# Tricky oder zu doof



## paulo78 (26 Februar 2010)

Hallo

Habe folgendes Problem und weiß nicht ob es an mir liegt (auf dem schlauch stehend) oder ob meine Idee so nicht funktionieren kann
Zum Thema:

Habe eine Lampe die ich von zwei Tastern aus ein und auschalten will(tastend nicht rastend).
Eins ist ein Button im PC (BIT)  und eins ein Hadrware Taster an der Wand der als DI auf die SPS geht:
Soweit so gut.
Jeder Taster hat daneben einen Dimmer, im PC ist dies eine Trackbar und an der Wand ein zweiter Taster der auch als DI auf die SPS geht.
Also:

AN DER WAND:
S1 = HW Taster on/off (DI)
S2 = HW Taster dimmen up/down (DI)

IM PC:
S3 = PC Button on/off (Bit)
S4 = PC TrackBar dimmen up/down (32Bit DW)

So....nun soll neben der Wechselschaltung auch der dazu gehörige Dim Wert auf die Lampe übertragen werden.
Das Heißt:

Ich Schalte S1 und dimme dann mit S2 auf sagen wir mal 50%
dann Schalte ich S1 aus die 50 % bleiben im Hintergrund gespeichert.
So das wenn ich S1 wieder betätige die lampe direkt auf 50 % geht.

Im PC tue ich das selbe und speichere sagen wir mal 100 % als dim wert.

So jeder Taster soll die Lampe ausschalten können aber beim einschalten soll nur der dazu gehörige Dimm Wert benutzt werden.

Hui...das war die Theorie... Ist dies möglich und wenn ja eine kleine AWL Liste wäre echt super...

Bitte dringend um Hilfe....
Danke für eure Antworten


----------



## GLT (26 Februar 2010)

Sicher ist das möglich

Man multipliziere den Speicherwert (der Dimmer) mit dem Schalt(er)status und gebe das ERgebnis aus.


----------



## paulo78 (26 Februar 2010)

Hallo

Danke erstmal für die schnelle Antwort
Mit Schalterstatus meinst du das VKE (an/aus)(1/0) ??


----------



## Perfektionist (26 Februar 2010)

hmmmm, noch was: was soll sein, wenn an der Wand eingeschaltet wird, am PC gedimmt, und an der Wand wieder ausgeschaltet wird?


----------



## paulo78 (26 Februar 2010)

Ja genau drain sehe ich das Problem.
Es muß irgendwie gehen da ja bei Hausautomationen gleiche Bedingungen herschen.
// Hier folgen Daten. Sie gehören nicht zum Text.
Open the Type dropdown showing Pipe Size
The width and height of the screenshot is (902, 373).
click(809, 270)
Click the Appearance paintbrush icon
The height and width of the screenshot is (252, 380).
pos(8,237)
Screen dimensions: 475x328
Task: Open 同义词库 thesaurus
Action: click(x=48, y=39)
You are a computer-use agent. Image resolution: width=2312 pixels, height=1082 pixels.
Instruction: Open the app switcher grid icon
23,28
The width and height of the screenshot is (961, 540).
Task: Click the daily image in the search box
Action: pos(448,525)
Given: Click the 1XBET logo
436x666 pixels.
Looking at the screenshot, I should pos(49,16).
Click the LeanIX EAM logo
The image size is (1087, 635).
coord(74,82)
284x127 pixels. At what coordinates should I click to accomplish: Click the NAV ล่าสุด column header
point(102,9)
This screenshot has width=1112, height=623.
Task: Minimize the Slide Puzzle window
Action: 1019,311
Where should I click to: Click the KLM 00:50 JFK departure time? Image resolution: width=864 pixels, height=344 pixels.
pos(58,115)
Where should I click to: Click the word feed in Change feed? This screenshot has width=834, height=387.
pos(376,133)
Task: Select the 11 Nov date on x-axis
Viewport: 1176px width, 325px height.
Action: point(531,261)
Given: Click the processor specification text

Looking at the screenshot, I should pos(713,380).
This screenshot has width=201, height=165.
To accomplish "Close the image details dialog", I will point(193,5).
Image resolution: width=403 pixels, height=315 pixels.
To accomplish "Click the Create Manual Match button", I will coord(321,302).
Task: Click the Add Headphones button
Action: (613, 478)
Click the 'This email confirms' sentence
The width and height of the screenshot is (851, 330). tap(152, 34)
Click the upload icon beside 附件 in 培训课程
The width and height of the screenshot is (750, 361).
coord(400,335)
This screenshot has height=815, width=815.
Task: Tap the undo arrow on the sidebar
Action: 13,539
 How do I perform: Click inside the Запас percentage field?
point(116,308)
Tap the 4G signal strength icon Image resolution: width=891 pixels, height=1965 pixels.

Oder? Ich sag mal als Beispiel ich stehe im Flur am Touch PC schalte das licht im Schlafzimmer auf 50 % gehe hinein und nun würde ich ja gern von dort aus die Lampe im Schlafzimmer auschalten oder weiter dimmen (up/down).
Wie würde sowas lösen ??


----------



## ybbs (26 Februar 2010)

Ich würd's so angehen, nicht sonderlich schön aber einfach.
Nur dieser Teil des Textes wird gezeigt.